Hokus Pokus Zuckerkuss - Rezension


Hokus Pokus Zuckerkuss

Von Meg Cabot

Erschienen im blanvalet-Verlag

Kostet in Deutschland als Taschenbuch ca. 8€

416 Seiten

 

Inhalt (Klappentext): Endlich hat ihr Liebster Luke ihr einen Heiratsantrag gemacht! Lizzie Nichols ist völlig aus dem Häuschen. Und so stürzt sich der Wirbelwind mit dem losen Mundwerk mitten in die Hochzeitsvorbereitungen auf dem Schloss von Lukes Familie in Frankreich. Doch die rosarote Wolke droht zu platzen, denn Lizzie beginnt sich zu fragen, ob ihr Traumprinz eigentlich wirklich so traumhaft ist. Und dann ist da auch noch Chaz, der Exfreund ihrer besten Freundin, dessen Anwesenheit ihr jedes Mal Kribbeln im Bauch verursacht. Nur eines scheint sicher: Diese Hochzeit wird niemand so schnell vergessen …

 

Meine Meinung: In das Cover habe ich mich direkt verliebt, als ich es das erste Mal gesehen habe. Die Farbe des Hintergrundes passt toll zur Farbe des Kleides und die kleine Katze rechts unten ist ja mal extrem süß! Von Meg Cabot habe ich schon einige Bücher gelesen und alle fand ich gut bis sehr gut, sodass ich schon wusste, dass mich auch hier wieder gute Unterhaltung erwarten würde. Gelesen habe ich es, als ich Ablenkung brauchte, denn mir war klar, dass, wenn eine Autorin es schafft, mich abzulenken, es wahrscheinlich Meg Cabot ist, und dem war auch so. Ich habe das Buch angefangen und sofort war ich etwas glücklicher als noch vor dem Lesen.
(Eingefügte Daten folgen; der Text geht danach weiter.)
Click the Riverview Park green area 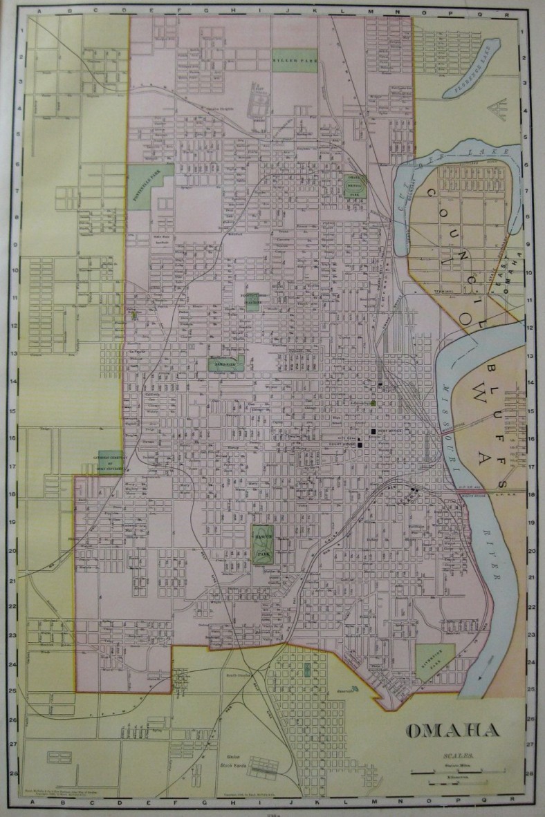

Von der ersten Seite an war ich in der Geschichte, konnte mich toll in Lizzie Nichols, die Hauptperson in diesem Frauenroman, hineinversetzen und lachte und weinte mit ihr mit. Meg Cabot schreibt sehr leicht und einfach toll für zwischendurch, wenn man mal abschalten möchte und für ein paar Stunden der Realität entfliehen will. Im Verlauf des Buches gab es immer wieder Stellen, die mich gestört haben, oder Stellen, in denen ich Lizzies Entscheidungen nicht nachvollziehen konnte, was natürlich schade war, aber dem Buch keinen großen Abbruch getan hat. Insgesamt kann ich sagen, dass dieses Buch definitiv nicht Meg Cabots bestes Werk ist, aber dennoch ist es lesenswert und ich würde es ab 14 Jahren empfehlen!